The exploration step in choosing a career or searching for work has been made much easier by computers and online search engines. However, meeting people in person is just as important as internet research. Connect with people doing the job you want and ask for an "informational interview".

Also explore training programs that could prepare you for a new job or help you update your skills to be a more competitive job seeker.

Business Listings

Search online to study jobs, various industries, and local labor market conditions that match your current skills. Search engines are useful to find employers’ websites and other information that helps you learn about industries you want to work in.

Labor Market Information

Job seekers must stay on top of the news to be first in line for the next wave of hiring.

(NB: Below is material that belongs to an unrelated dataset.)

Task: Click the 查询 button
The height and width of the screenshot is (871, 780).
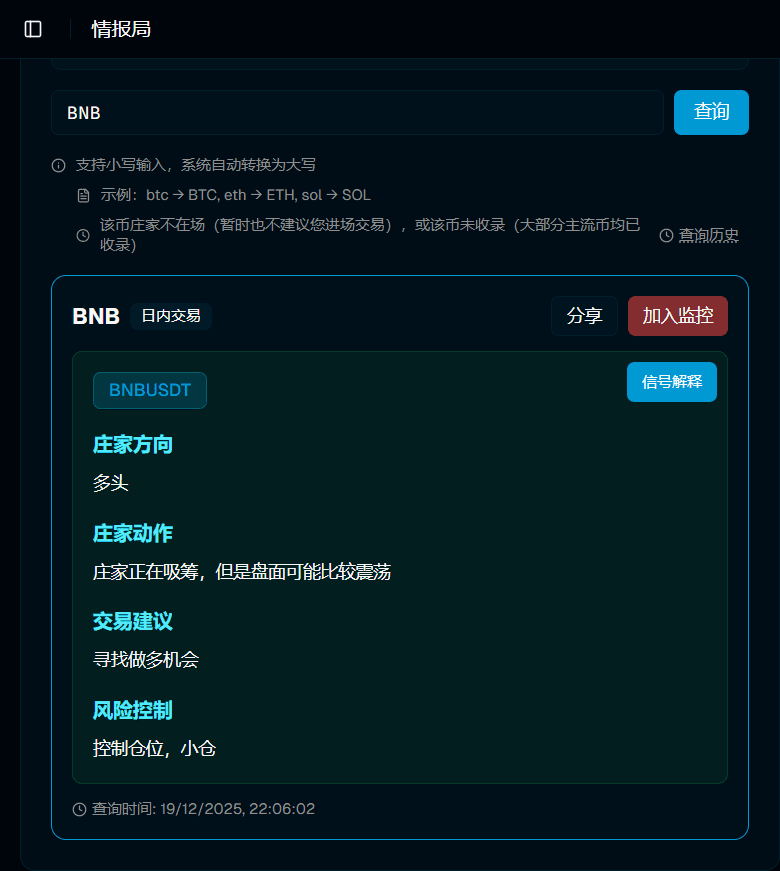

For example, becoming familiar with Labor Market Information, or LMI, will help you stay informed and may give you an advantage over other job seekers.

Various online resources will help you understand LMI including the local occupational outlook, as well as trends across occupations and industries.

Occupational Research

Learn about the job(s) you are interested in, and talk to people who are doing the job(s) to get a different perspective. Ask questions and spend time job shadowing to see if you would like the work as much as you think you would. Searching online and watching videos about jobs can also be helpful.

Salary Information

When making a career decision, money is an important consideration. You must determine how (italic) important based on your financial commitments and your goals. Occupational guides and many web sites list expected salaries for jobs.